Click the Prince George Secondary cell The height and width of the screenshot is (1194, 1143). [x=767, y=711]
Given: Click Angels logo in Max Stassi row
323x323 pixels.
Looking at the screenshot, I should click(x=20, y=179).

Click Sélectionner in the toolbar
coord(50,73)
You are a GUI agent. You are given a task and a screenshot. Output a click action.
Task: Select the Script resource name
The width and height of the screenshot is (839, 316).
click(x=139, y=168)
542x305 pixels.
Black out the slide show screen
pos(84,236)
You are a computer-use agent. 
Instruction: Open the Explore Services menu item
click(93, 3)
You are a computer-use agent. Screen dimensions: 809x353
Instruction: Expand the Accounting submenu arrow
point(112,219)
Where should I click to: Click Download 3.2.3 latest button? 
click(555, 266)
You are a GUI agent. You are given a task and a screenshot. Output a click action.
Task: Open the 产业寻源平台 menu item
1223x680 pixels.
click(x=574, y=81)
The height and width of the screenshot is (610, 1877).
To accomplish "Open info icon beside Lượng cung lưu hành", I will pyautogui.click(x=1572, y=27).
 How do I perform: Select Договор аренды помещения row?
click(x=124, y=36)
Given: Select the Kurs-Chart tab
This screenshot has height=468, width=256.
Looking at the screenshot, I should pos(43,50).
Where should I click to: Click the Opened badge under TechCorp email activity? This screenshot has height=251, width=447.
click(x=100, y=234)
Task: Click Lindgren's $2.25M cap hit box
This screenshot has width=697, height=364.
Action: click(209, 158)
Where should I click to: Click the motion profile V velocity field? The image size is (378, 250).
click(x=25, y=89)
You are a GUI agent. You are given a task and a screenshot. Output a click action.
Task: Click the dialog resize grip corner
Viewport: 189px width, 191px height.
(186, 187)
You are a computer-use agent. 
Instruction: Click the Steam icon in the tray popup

Action item ▸ Word for word, please return the lines from the one containing "This screenshot has height=468, width=256." through the end of the listing, both ends included, and nothing else.

Your solution ▸
This screenshot has height=468, width=256.
Looking at the screenshot, I should pos(43,50).
Where should I click to: Click the Opened badge under TechCorp email activity? This screenshot has height=251, width=447.
click(x=100, y=234)
Task: Click Lindgren's $2.25M cap hit box
This screenshot has width=697, height=364.
Action: click(209, 158)
Where should I click to: Click the motion profile V velocity field? The image size is (378, 250).
click(x=25, y=89)
You are a GUI agent. You are given a task and a screenshot. Output a click action.
Task: Click the dialog resize grip corner
Viewport: 189px width, 191px height.
(186, 187)
You are a computer-use agent. 
Instruction: Click the Steam icon in the tray popup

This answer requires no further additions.